Doha Film Institute is delighted to present ‘Watching the Classics’, an online programme where filmmakers and cinephiles can deepen their knowledge of film history. Presented by renowned scholar Richard Peña—Professor of Film Studies at Columbia University and Director Emeritus of the New York Film Festival—this series of lectures/discussions each focuses on an undisputed world cinema classic.
In the monthly sessions, Professor Peña will present a given film within its aesthetic, economic, technological and social/political context, detailing each director’s formal techniques while teasing out the implications of these artistic and technical decisions.
To get the most from the programme, participants are recommended to view the films before each session, and all are readily available through various popular streaming services. After registering, participants in Qatar may request an appointment to view the featured film at DFI offices by emailing [email protected].
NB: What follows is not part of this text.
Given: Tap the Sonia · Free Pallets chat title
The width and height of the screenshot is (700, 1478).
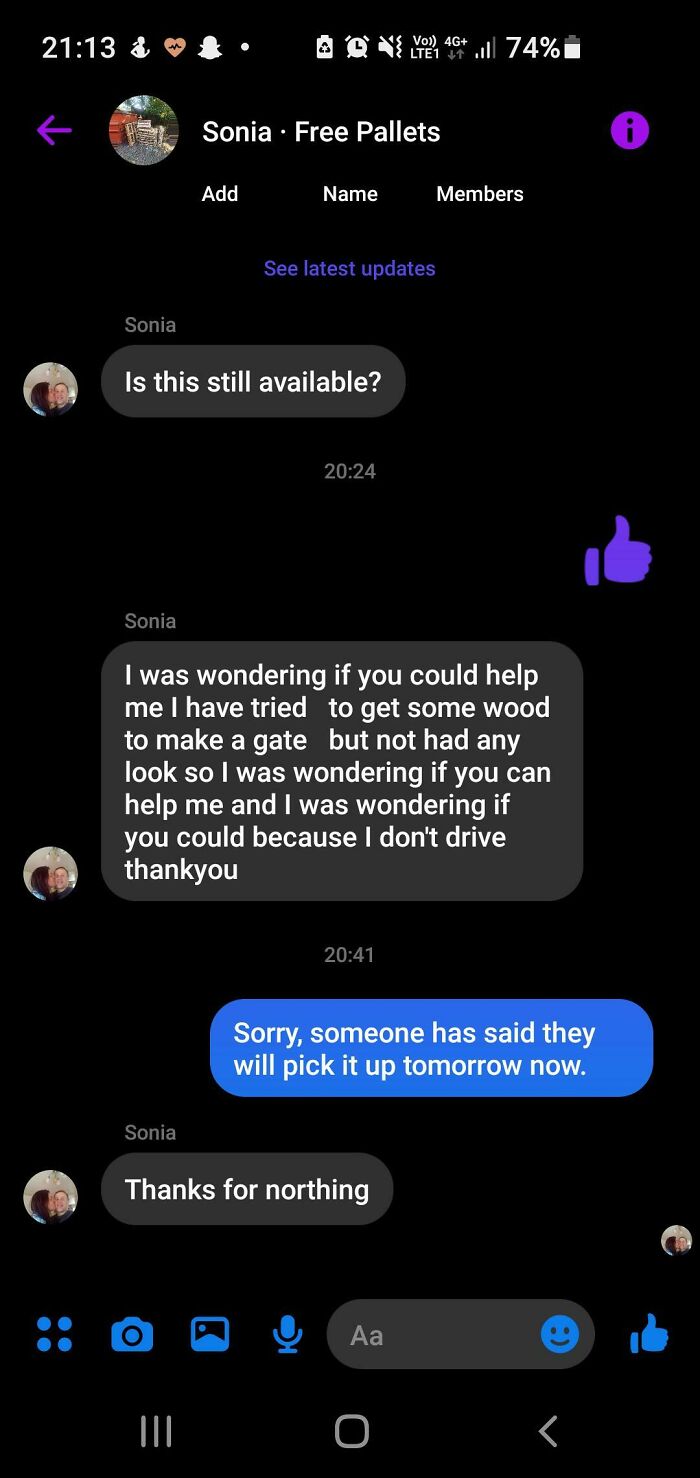Looking at the screenshot, I should [x=320, y=131].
During the lecture, select images and clips will be included for discussion, and participants will be able to send Professor Peña questions, which will be addressed at the end of each session.
Director: Youssef Chahine
Egypt / Egyptian Arabic / 1958 / 77 mins
Much as Mexico dominated the Spanish-language cinema, the Egyptian cinema was the cinematic centre of the Arab-language region. Needing to make a “one size fits all” cinema that would appeal to Arab speakers from Morocco to Iraq, the films generally featured standard, almost mythic stories—poor girl gets adopted into a rich family, or vice-versa—with a heavy helping of singing and dancing supplied by well-known stars from Radio Cairo. Yet breaking from this pattern was Youssef Chahine’s ‘Cairo Station’. Heavily influenced by both Italian Neorealism and American psychological thrillers, Chahine created a revealing portrait of a fast-changing Egypt, focusing on one day in the lives of the workers and travellers congregated around the capital’s main train station. The presence of box office star Hind Rostom guaranteed the film would get financed, and she delivers a searing, unforgettable performance, matched only by Chahine’s own portrayal of the crippled newspaper seller Qinawi.
This programme is open to applicants over the age of 18. The sessions are best suited for those with some knowledge of filmmaking and who wish to expand their understanding of film history.